Although FIG. 3 depicts the first arm 318, in some examples, the protector 106 of FIG. 3 is implemented differently. In such examples, the protector 106 can be implemented using one or more other arms in addition or alternatively to the first arm 318, as discussed further below in connection with FIGS. 4-6. Accordingly, although FIG. 3 depicts aspects in connection with the first arm 318, in some examples, such aspects likewise apply to the other arm(s) of the protector 106.

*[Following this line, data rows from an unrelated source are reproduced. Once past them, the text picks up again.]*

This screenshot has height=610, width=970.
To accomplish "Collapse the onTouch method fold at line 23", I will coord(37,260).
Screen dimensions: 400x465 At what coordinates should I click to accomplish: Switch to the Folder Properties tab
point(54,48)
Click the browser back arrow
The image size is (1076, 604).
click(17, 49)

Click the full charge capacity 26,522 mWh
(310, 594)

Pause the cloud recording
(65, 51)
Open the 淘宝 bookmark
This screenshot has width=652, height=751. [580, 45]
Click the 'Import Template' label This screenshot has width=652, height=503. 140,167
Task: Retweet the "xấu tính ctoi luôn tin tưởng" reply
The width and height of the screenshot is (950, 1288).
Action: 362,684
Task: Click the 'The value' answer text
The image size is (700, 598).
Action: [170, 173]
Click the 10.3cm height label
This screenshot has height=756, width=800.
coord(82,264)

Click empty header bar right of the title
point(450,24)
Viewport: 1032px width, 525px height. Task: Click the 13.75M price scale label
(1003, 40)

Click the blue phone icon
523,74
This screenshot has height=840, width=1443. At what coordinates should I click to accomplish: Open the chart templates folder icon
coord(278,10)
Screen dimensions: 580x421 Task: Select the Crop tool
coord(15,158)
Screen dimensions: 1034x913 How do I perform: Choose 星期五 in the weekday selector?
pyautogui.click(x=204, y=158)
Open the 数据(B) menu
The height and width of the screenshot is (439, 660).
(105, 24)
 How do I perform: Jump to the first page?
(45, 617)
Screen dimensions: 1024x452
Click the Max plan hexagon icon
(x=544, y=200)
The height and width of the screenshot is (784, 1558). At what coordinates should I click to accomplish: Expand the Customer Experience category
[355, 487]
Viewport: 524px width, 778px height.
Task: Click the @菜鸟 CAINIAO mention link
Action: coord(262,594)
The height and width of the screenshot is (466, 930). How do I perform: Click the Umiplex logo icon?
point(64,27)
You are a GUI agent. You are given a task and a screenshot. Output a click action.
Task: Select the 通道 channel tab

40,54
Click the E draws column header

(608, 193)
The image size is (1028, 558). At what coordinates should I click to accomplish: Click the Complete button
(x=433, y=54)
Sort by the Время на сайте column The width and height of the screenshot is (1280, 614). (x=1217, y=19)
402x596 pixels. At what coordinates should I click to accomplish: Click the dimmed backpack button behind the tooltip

Additionally, in some examples, the first protector portion 306 includes a first rib 336, which facilitates transferring a portion of the primary load 206 to the first engine component 202. The first rib 336 of FIG. 3 is spaced from the first engine component 202, which provides the first gap 312. As shown in FIG. 3, the first gap 312 can exist between first rib 336 and the side 305 of the first engine component 202. Further, the first rib 336 of FIG. 3 extends alongside the first engine component 202. In particular, as a result of the protector 106 changing from the first state to the second state, the first rib 336 is configured to engage the first engine component 202 to partially transfer the primary load 206 to the first engine component 202. Additionally or alternatively, in some examples, the first protector portion 306 includes a second rib (e.g., similar to the first rib 336) 338. The second rib 338 of FIG. 3 is spaced from the first engine component 202, which provides the second gap 314. As shown in FIG. 3, the second gap 314 can exist between second rib 338 and the side 305 of the first engine component 202. Further, second rib 338 of FIG. 3 can extend alongside the first engine component 202. In particular, as a result of the protector 106 changing from the first state to the second state, the second rib 338 is configured to engage the first engine component 202 to partially transfer the primary load 206 to the first engine component 202.
Thus, in some examples, the protector 106 of FIG. 3 is implemented using a single rib 336, 338 or multiple (i.e., two or more) ribs 336, 338, each of which can be positioned on first protector portion 306. As shown in FIG. 3, the first rib 336 and the second rib 338 are separate from each other.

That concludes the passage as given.